### Records for this exercise
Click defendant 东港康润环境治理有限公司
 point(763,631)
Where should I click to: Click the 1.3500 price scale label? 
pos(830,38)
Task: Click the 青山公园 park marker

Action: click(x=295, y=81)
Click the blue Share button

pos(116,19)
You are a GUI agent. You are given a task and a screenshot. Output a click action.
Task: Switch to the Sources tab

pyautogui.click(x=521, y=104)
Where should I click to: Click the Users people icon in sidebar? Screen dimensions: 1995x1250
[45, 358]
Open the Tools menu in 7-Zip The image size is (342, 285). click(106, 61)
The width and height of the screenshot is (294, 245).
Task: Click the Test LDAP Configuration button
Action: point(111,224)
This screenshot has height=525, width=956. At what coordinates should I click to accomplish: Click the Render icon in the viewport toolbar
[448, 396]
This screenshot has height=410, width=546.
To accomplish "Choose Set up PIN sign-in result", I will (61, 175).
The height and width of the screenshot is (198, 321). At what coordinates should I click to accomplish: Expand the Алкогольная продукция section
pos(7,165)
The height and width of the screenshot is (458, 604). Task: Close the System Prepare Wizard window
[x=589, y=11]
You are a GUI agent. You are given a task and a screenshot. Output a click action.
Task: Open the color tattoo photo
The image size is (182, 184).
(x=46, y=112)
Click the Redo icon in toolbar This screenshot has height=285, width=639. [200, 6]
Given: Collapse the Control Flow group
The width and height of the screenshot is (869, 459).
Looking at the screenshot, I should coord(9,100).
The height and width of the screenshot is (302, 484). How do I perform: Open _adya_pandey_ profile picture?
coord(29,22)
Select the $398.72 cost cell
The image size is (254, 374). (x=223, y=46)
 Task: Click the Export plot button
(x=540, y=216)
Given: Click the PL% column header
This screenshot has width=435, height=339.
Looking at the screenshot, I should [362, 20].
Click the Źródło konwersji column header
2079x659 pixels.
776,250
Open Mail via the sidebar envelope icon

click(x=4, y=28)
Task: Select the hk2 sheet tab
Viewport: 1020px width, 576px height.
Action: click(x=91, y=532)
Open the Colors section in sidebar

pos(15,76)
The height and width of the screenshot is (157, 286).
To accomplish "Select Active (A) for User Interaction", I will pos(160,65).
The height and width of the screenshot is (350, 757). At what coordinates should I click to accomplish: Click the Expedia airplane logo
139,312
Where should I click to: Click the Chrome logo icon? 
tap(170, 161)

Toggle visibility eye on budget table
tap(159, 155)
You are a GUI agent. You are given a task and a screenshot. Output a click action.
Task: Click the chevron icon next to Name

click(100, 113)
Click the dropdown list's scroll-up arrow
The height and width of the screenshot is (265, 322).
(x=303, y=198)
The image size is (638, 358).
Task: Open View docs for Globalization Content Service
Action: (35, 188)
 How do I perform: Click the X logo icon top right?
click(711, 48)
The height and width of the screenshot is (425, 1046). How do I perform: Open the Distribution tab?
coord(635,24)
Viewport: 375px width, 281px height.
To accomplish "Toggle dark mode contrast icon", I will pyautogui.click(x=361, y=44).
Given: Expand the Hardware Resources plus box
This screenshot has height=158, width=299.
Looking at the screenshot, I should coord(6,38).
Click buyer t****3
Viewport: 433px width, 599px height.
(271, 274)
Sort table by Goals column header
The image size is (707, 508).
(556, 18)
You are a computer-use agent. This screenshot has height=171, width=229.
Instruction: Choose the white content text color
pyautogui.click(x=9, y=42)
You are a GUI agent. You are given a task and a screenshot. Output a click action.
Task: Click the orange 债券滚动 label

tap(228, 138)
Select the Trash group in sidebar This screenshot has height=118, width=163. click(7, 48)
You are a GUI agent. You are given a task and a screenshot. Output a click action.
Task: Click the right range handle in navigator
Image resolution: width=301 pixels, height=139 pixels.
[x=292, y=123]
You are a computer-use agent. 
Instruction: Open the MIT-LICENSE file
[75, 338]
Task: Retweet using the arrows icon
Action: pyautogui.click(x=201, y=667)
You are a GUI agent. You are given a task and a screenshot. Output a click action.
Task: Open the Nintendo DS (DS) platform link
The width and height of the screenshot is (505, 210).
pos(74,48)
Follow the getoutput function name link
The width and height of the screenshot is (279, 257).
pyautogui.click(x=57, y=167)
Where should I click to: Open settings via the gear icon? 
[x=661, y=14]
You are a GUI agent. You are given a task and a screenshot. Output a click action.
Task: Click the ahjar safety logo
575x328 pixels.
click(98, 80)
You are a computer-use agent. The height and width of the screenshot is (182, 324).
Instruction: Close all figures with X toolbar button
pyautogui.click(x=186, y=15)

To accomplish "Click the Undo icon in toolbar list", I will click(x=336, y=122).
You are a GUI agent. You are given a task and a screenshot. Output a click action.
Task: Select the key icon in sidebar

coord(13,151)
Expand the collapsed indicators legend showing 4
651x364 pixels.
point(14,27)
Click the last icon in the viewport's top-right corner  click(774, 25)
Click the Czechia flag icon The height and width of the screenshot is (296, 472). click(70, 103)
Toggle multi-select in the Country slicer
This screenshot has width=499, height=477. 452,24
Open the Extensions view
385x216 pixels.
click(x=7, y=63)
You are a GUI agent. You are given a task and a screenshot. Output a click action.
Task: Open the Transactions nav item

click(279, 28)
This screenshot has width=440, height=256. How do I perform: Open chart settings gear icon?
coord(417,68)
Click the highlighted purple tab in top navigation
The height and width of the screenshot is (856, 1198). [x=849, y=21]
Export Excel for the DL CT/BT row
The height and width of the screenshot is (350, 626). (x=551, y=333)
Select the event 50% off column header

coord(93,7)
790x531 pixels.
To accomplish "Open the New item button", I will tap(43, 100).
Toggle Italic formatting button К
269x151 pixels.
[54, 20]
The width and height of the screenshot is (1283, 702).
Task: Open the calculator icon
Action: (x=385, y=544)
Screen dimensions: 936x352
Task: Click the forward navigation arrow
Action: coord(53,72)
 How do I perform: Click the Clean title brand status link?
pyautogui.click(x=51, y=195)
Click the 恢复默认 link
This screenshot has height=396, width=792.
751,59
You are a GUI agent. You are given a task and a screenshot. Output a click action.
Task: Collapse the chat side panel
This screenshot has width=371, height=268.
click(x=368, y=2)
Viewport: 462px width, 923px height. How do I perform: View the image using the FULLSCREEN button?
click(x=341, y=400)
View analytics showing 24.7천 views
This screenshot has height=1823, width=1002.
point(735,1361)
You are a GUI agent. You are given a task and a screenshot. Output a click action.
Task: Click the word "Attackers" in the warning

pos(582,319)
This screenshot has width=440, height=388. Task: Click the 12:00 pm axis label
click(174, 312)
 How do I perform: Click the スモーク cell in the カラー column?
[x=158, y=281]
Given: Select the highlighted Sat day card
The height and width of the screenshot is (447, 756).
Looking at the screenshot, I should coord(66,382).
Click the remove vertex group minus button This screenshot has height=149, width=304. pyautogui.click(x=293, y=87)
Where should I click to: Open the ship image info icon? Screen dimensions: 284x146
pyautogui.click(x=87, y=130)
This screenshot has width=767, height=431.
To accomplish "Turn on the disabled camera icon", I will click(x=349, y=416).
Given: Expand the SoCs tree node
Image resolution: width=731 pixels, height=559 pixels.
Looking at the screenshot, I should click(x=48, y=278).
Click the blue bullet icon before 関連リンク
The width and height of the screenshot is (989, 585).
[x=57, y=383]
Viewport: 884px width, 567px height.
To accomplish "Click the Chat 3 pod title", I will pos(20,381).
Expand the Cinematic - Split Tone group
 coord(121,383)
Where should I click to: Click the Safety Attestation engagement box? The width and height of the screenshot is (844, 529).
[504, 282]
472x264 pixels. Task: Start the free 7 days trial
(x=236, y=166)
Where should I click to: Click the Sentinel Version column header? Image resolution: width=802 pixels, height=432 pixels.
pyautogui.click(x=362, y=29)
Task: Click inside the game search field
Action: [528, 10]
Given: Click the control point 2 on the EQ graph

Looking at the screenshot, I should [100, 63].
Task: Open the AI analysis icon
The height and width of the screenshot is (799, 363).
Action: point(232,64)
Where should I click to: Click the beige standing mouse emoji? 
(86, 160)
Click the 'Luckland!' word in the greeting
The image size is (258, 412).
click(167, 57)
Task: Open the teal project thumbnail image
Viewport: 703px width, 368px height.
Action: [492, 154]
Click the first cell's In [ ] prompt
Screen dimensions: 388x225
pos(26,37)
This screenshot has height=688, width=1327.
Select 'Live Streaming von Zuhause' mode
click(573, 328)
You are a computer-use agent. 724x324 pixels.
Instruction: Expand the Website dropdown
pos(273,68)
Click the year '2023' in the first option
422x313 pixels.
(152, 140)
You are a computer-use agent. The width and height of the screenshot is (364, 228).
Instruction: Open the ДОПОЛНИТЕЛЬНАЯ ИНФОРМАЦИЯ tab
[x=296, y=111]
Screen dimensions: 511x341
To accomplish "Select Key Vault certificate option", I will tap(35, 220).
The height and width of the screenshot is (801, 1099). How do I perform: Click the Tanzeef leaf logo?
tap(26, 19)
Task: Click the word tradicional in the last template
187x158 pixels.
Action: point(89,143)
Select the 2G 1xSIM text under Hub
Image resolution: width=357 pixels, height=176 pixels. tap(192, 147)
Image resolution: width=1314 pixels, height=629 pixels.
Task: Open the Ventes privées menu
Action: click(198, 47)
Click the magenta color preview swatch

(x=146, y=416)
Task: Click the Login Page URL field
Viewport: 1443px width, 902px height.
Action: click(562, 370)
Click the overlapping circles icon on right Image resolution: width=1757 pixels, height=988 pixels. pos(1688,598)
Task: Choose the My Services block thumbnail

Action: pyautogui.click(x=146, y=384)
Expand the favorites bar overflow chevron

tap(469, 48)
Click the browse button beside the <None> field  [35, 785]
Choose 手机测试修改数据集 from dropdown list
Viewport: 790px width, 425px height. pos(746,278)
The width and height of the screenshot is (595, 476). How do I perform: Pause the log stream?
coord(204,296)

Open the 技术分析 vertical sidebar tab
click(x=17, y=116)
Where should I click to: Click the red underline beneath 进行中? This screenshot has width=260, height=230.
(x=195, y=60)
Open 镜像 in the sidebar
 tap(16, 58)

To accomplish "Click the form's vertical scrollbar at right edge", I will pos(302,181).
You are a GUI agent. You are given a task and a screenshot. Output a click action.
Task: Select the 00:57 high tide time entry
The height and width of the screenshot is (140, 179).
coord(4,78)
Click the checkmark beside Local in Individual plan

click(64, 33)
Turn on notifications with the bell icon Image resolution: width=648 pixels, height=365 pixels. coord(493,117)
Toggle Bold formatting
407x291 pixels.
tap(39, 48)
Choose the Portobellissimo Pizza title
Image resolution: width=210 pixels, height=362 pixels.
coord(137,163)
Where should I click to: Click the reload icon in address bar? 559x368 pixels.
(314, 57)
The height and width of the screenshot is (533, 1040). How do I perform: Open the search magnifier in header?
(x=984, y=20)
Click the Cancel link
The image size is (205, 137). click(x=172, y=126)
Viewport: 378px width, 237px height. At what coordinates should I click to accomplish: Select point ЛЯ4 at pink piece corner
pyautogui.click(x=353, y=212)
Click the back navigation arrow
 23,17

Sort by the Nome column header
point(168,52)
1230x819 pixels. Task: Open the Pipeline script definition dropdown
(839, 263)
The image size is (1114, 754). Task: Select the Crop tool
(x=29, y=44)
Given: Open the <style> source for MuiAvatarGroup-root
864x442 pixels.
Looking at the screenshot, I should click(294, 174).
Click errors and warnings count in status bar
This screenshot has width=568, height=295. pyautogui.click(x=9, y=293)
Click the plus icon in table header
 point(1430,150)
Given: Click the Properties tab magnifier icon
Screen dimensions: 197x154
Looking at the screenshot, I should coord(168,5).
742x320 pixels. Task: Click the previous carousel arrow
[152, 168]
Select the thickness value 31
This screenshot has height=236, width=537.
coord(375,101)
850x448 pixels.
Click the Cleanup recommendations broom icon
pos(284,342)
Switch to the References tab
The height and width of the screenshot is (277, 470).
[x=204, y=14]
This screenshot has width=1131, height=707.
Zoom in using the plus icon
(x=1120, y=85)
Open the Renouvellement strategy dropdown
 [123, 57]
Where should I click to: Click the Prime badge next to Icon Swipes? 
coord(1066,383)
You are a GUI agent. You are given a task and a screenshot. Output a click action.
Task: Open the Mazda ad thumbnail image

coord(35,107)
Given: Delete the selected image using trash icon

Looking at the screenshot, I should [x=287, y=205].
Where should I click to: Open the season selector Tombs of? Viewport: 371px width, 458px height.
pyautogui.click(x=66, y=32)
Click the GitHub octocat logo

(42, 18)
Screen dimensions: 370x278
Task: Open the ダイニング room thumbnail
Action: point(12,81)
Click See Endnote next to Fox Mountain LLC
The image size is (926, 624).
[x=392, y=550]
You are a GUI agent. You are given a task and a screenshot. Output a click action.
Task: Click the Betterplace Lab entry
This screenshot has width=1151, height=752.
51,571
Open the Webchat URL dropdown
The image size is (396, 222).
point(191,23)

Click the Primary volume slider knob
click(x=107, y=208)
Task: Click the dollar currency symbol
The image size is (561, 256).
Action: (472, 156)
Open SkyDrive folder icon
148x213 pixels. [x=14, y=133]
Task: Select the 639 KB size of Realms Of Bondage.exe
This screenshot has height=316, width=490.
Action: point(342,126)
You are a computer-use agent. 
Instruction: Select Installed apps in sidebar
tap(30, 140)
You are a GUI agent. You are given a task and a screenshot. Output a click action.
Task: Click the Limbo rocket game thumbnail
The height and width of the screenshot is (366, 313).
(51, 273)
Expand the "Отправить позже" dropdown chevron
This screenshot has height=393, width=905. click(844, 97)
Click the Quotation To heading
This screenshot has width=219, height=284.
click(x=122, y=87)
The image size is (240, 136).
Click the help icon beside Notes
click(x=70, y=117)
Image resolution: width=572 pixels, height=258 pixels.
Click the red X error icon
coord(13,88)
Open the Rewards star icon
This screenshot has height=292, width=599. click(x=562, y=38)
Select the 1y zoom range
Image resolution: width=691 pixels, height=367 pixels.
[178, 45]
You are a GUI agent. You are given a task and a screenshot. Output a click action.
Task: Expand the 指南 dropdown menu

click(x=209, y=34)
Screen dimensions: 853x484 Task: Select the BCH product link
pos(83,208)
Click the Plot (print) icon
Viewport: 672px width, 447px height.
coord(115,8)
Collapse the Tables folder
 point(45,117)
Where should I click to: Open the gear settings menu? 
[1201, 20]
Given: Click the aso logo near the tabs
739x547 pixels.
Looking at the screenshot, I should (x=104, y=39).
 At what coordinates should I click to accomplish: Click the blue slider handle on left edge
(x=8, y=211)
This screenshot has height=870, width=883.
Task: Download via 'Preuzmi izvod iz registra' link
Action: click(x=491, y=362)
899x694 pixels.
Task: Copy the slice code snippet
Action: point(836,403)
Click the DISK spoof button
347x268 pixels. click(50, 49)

### Work request
Each line that holds the string "formatting" is to be copied from the entries above.

### Your solution
Toggle Italic formatting button К
Toggle Bold formatting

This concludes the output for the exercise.